US 12,461,959 B2
System and method for data management
Swathi Shyam Sunder, Bengaluru (IN); Nataliia Rümmele, St. Pölten (AT); Tobias Aigner, Munich (DE); Yogesh Kamath, Karnataka (IN); Rani Joseph, Bangalore (IN); Yogesh Borkhade, Karnataka (IN); and Prithvi Raj Ramakrishnaraja, Secundrabad (IN)
Assigned to Siemens Schweiz AG, Zürich (CH)
Appl. No. 18/695,441
Filed by Siemens Schweiz AG, Zürich (CH)
PCT Filed Sep. 26, 2022, PCT No. PCT/EP2022/076632
§ 371(c)(1), (2) Date Mar. 26, 2024,
PCT Pub. No. WO2023/046945, PCT Pub. Date Mar. 30, 2023.
Claims priority of application No. 21199096 (EP), filed on Sep. 27, 2021.
Prior Publication US 2024/0419714 A1, Dec. 19, 2024
Int. Cl. G06F 16/353 (2025.01); G06F 16/332 (2025.01); G06F 16/36 (2019.01)
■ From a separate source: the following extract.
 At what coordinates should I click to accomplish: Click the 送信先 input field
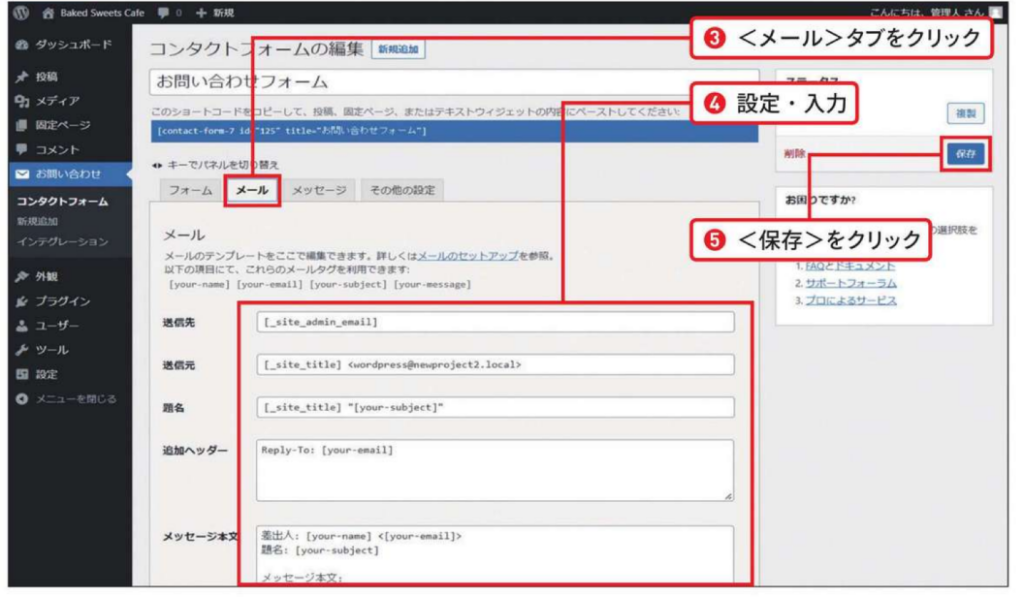click(x=494, y=322)
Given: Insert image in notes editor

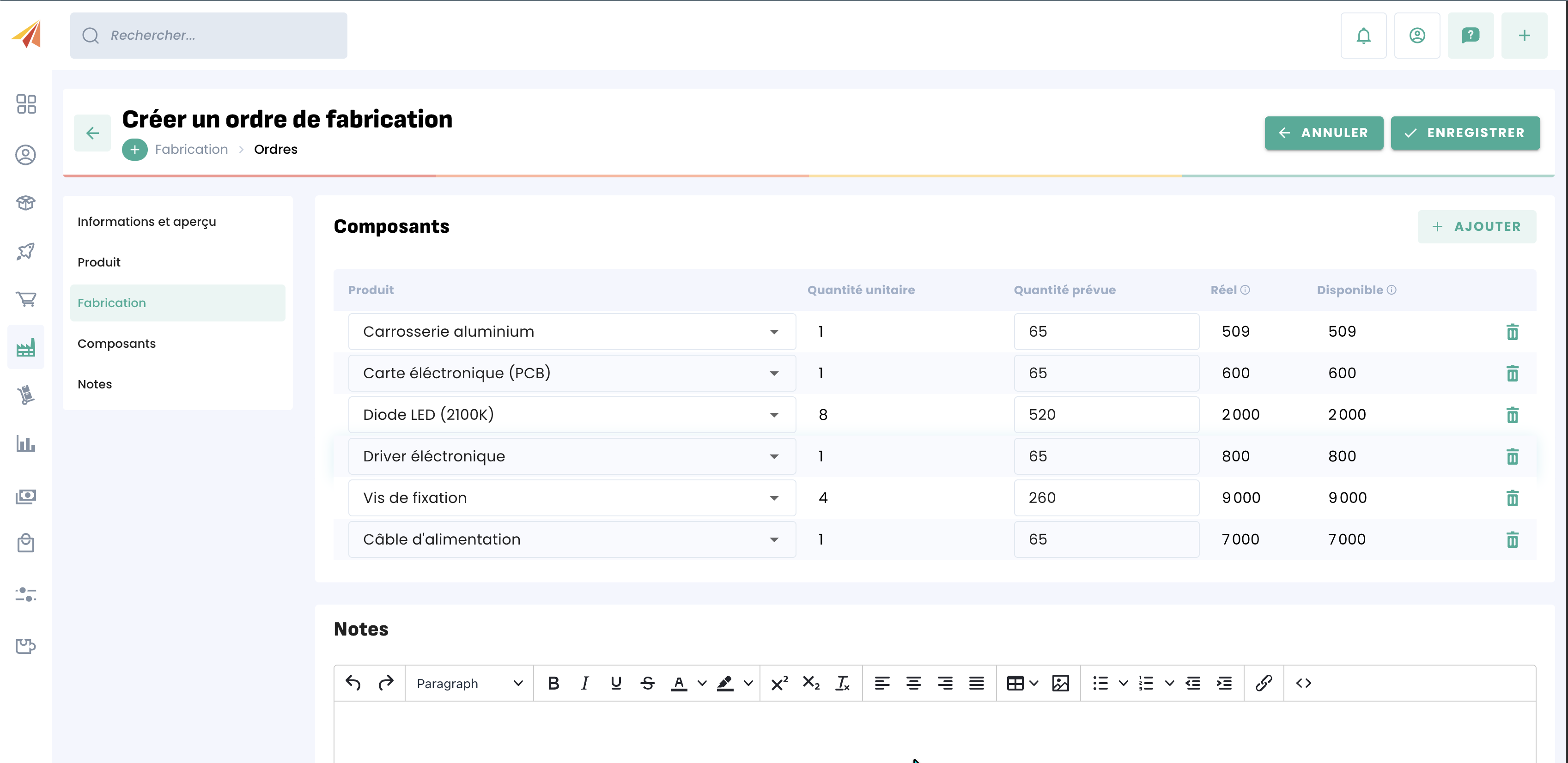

CPC G06F 16/353 (2019.01) [G06F 16/3326 (2019.01); G06F 16/367 (2019.01)] 8 Claims
OG exemplary drawing
 
1. A computer-implemented method for data management, the method comprising:
obtaining a dataset from a data source, by a processing unit, wherein the dataset comprises a plurality of datapoints, and wherein each of the datapoints belong to a column among a plurality of columns;
predicting an ontology label for at least one column in the dataset using a machine learning model, wherein the predicted ontology label is associated with an ontology comprising a plurality of ontology labels;
generating a mapping between the dataset and the ontology based on the relation between the predicted ontology label and the column;
classifying the datapoints with respect to the ontology labels based on the mapping generated;
outputting the classified datasets on a user interface;
providing an option to a user on the user interface for validation of predicted ontology labels for a plurality of datasets by a user-input via the user interface;
if the user rejects the respective predicted ontology label, requesting the user to manually select the correct ontology label for the column from a list of ontology labels associated with the ontology for assigning the correct ontology label to the column;
teaching the machine learning model a relationship between the column and the assigned ontology label;
identifying a relation between at least another column and at least another ontology label from the plurality of ontology labels, based on a user-input received from the user interface; and
training the machine learning model based on the relation identified;
wherein identifying the relation between the at least another column and the at least another ontology label from the plurality of ontology labels based on the user-input received from the user interface includes receiving the user-input from a user via the user interface, wherein the user input corresponds to assigning the ontology label to the at least another column; determining one or more attributes associated with the at least another column based on the user-input; and determining the relation based on the one or more attributes associated with the at least another column and one or more properties associated with the ontology label.